With space junk posing an increasing threat to Indian assets in space, the Indian Space Research Organisation (ISRO) is building up its orbital debris tracking capability.

  • In this pursuit, a space debris tracking radar with a range of 1,500 km and an optical telescope will be inducted as part of establishing an effective surveillance and tracking network under the Network for Space Objects Tracking and Analysis (NETRA) project.

Space Junk

  • Space junk or debris consist of spent rocket stages, dead satellites, fragments of space objects and debris resulting from Anti-satellite (ASAT) System (ASAT).
  • Hurtling at an average speed of 27,000 kmph in Low Eart Orbit (LEO), these objects pose a very real threat as collisions involving even centimetre-sized fragments can be lethal to satellites.
  • This free floating space debris is a potential hazard for operational satellites and colliding with them can leave the satellites dysfunctional.
  • This is referred to as Kessler Syndrome, named after National Aeronautics and Space Administration (NASA)scientist Donald Kessler in 1978.
  • It says if there is too much space junk in orbit, it could result in a chain reaction where more and more objects will collide and create new space junk in the process, to the point where Earth’s orbit becomes unusable – a Domino Effect.
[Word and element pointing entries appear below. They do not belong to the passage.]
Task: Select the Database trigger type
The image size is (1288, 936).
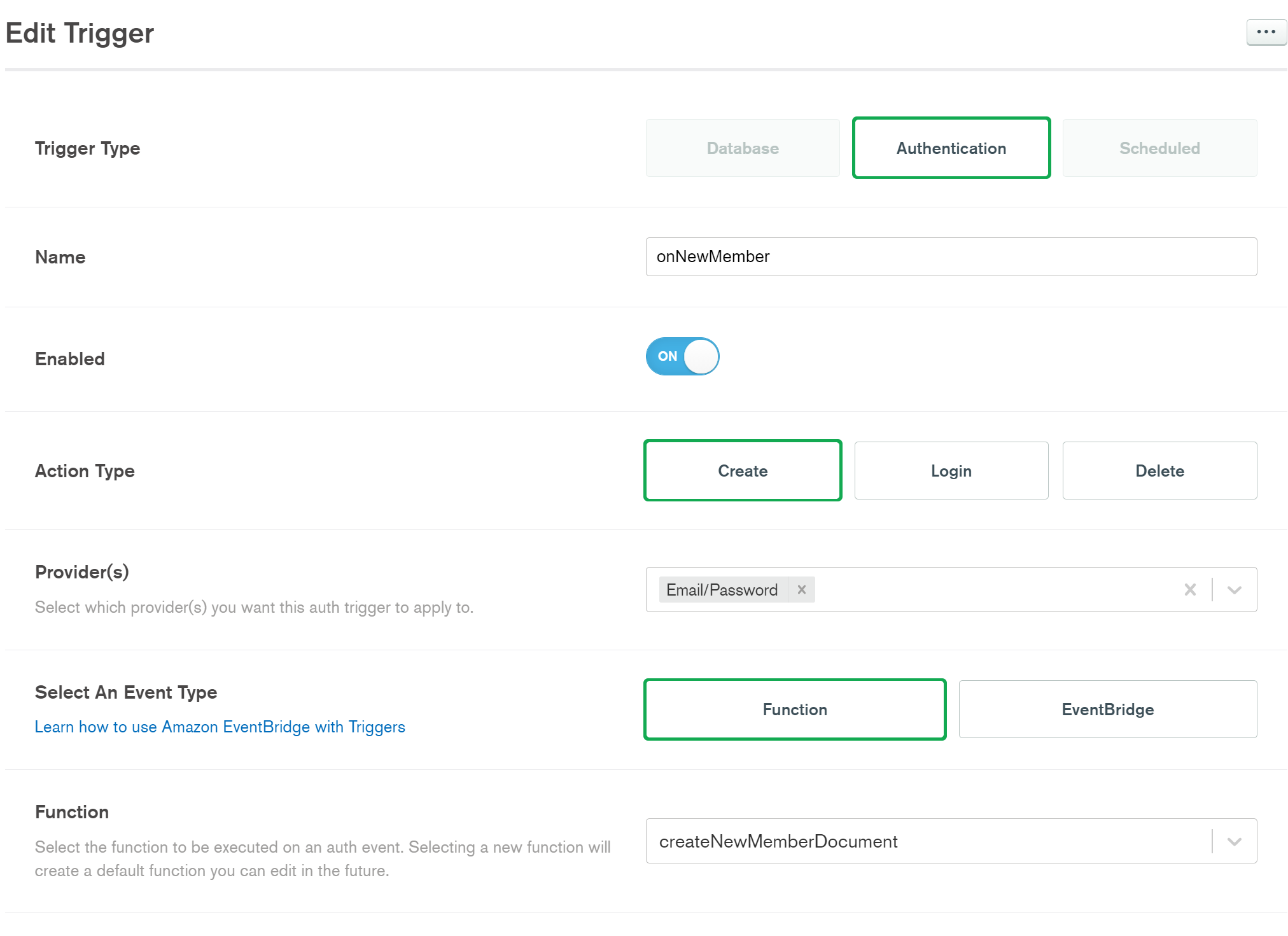Action: (743, 148)
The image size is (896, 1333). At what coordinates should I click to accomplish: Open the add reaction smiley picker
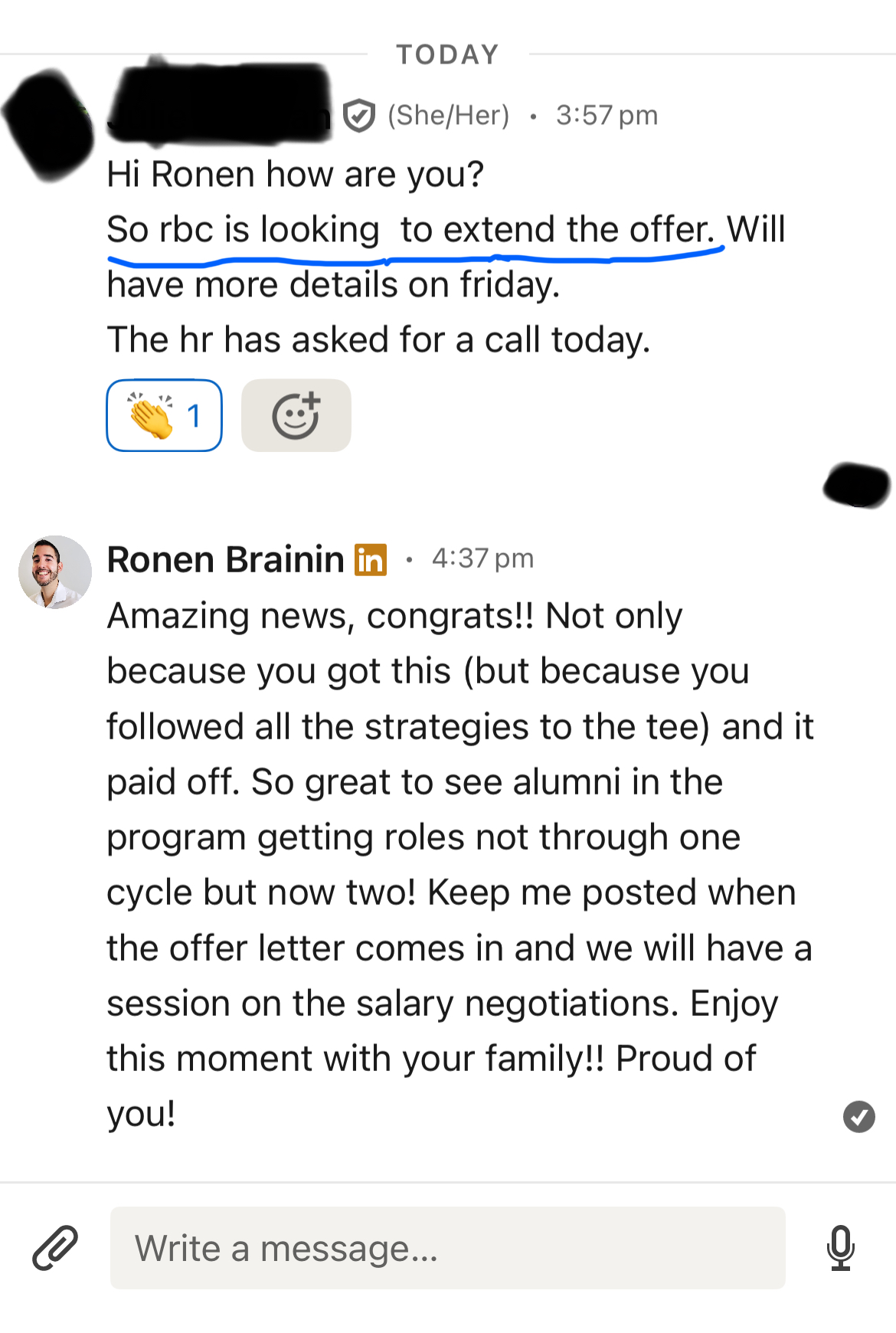[296, 416]
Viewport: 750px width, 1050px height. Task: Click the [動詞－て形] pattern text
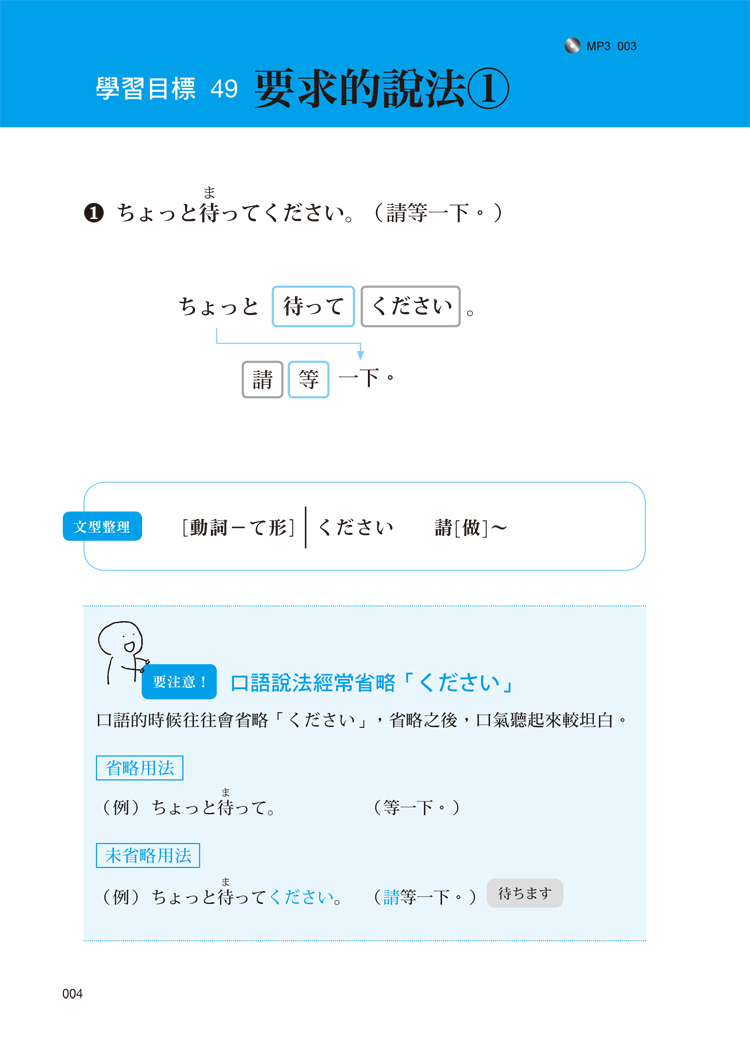point(238,528)
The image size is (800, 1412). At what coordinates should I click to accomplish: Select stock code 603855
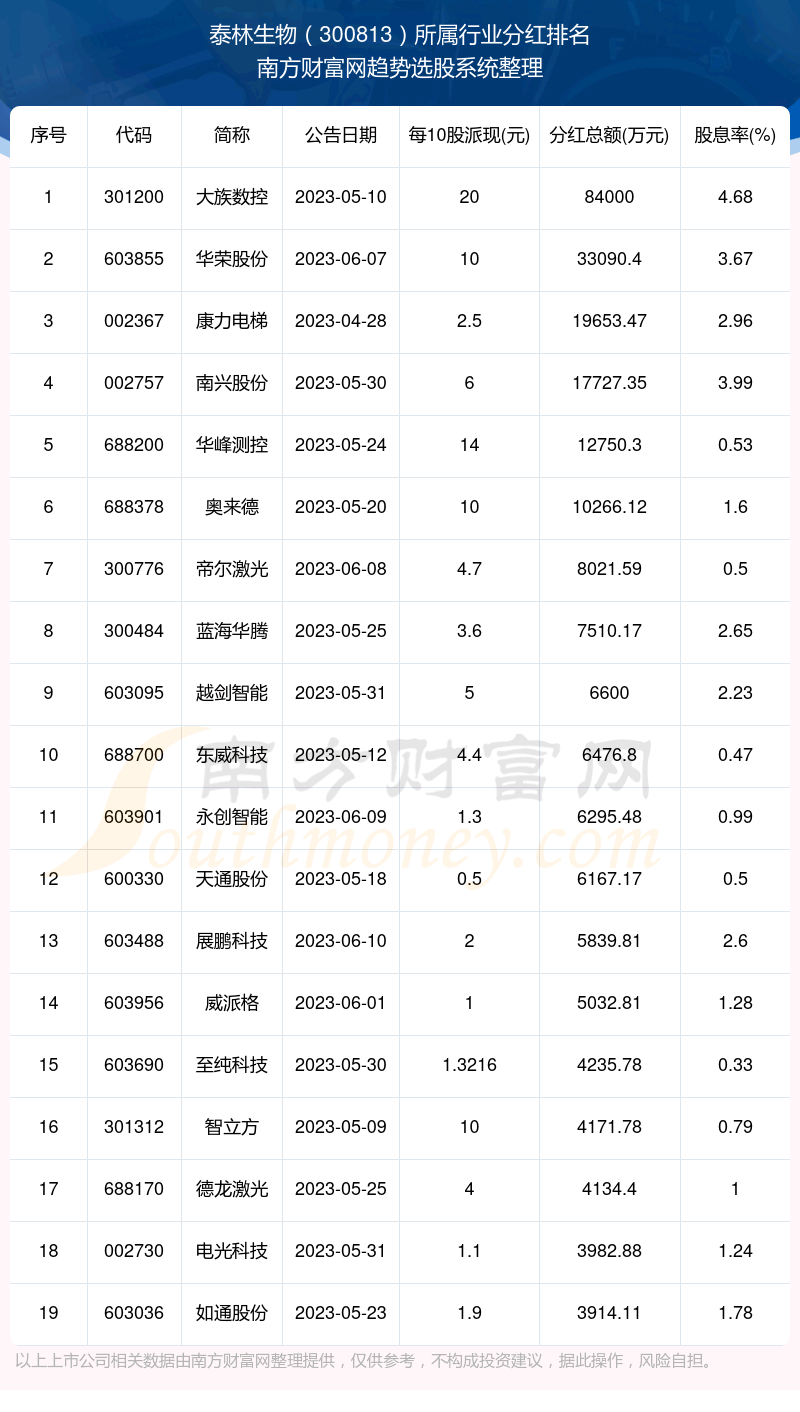coord(134,259)
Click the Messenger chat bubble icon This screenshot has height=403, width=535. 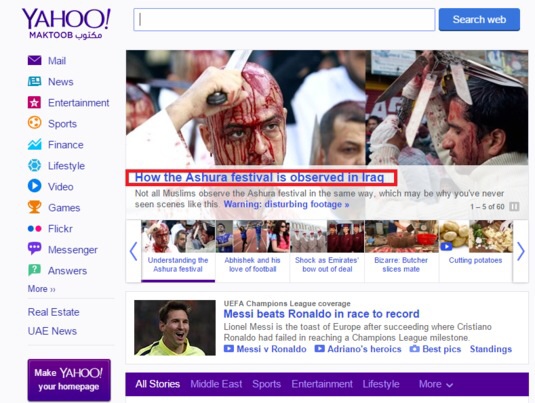34,248
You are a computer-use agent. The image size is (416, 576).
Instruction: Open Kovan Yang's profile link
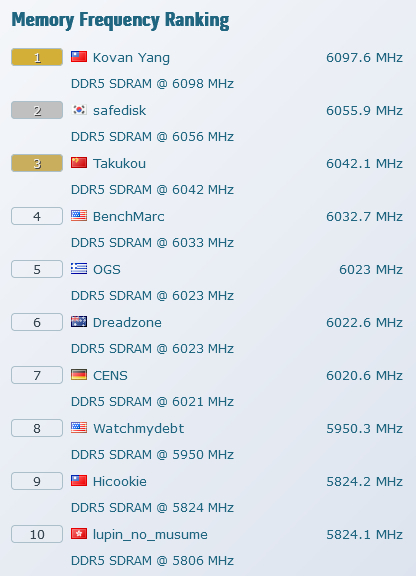[131, 58]
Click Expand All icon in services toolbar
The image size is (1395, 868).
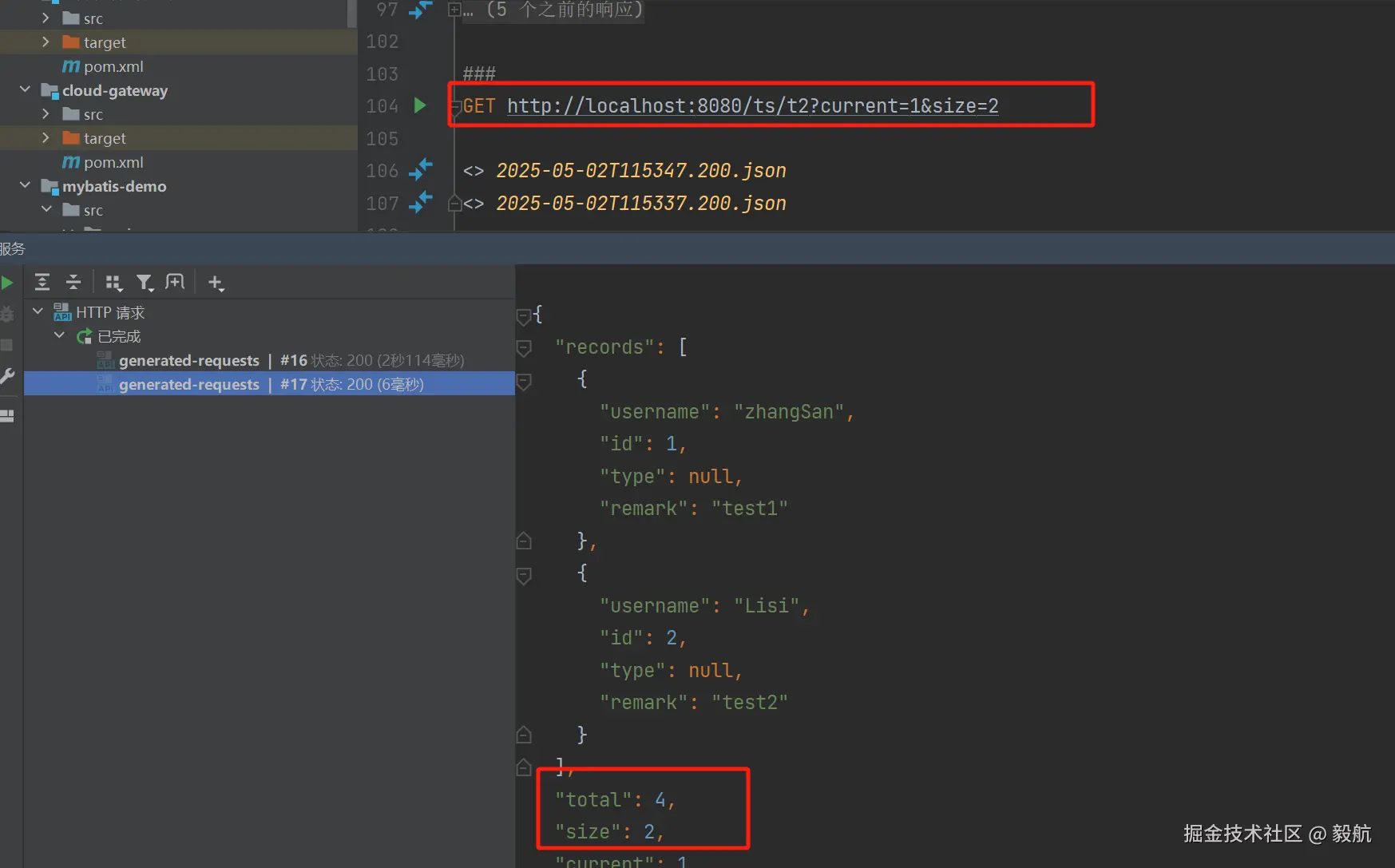pos(42,282)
  • ‘Project NETRA’ is an early warning system in space to detect debris and other hazards to Indian satellites.
  • Once operational, it will give India its own capability in Space Situational Awareness (SSA) like the other space powers.
  • With countries launching more and more satellites, each one of them being a strategic or commercial asset, avoiding collisions could become a challenge in the future.
  • For protecting its space assets, the ISRO was forced to perform 19 Collision Avoidance Manoeuvres (CAM) in 2021.
  • Under NETRA, the ISRO plans to put up many observational facilities: connected radars, telescopes, data processing units and a control centre.
  • NETRA can spot, track and catalogue objects as small as 10 cm, up to a range of 3,400 km and equal to a space orbit of around 2,000 km.
  • The NETRA effort would make India a part of international efforts towards tracking, warning about and mitigating space debris.
  • More importantly, the SSA also has a military quotient to it and adds a new ring to the country’s overall security, against attacks from air, space or sea.
  • This is a vital requirement for protecting our space assets and a force multiplier.

Current Scenario

  • At present, India uses a Multi Object Tracking Radar at Sriharikota range (Andhra Pradesh), but it has a limited range.
  • Further, for SSA, India depends on data from NORAD and others available in the public domain.
  • However, these platforms don’t provide accurate (or comprehensive) information.
  • NORAD, or the North American Aerospace Defence Command, is an initiative of the U.S. and Canada that shares selective debris data with many countries.
  • ISRO’s efforts towards space situational awareness (SSA) is coordinated by the SSA Control Centre in Bengaluru and managed by the Directorate of Space Situational Awareness and Management at the ISRO headquarters.
  • Clearspace-1 (of European Space Agency), which is scheduled to launch in 2025, will be the first space mission to eliminate debris from orbit.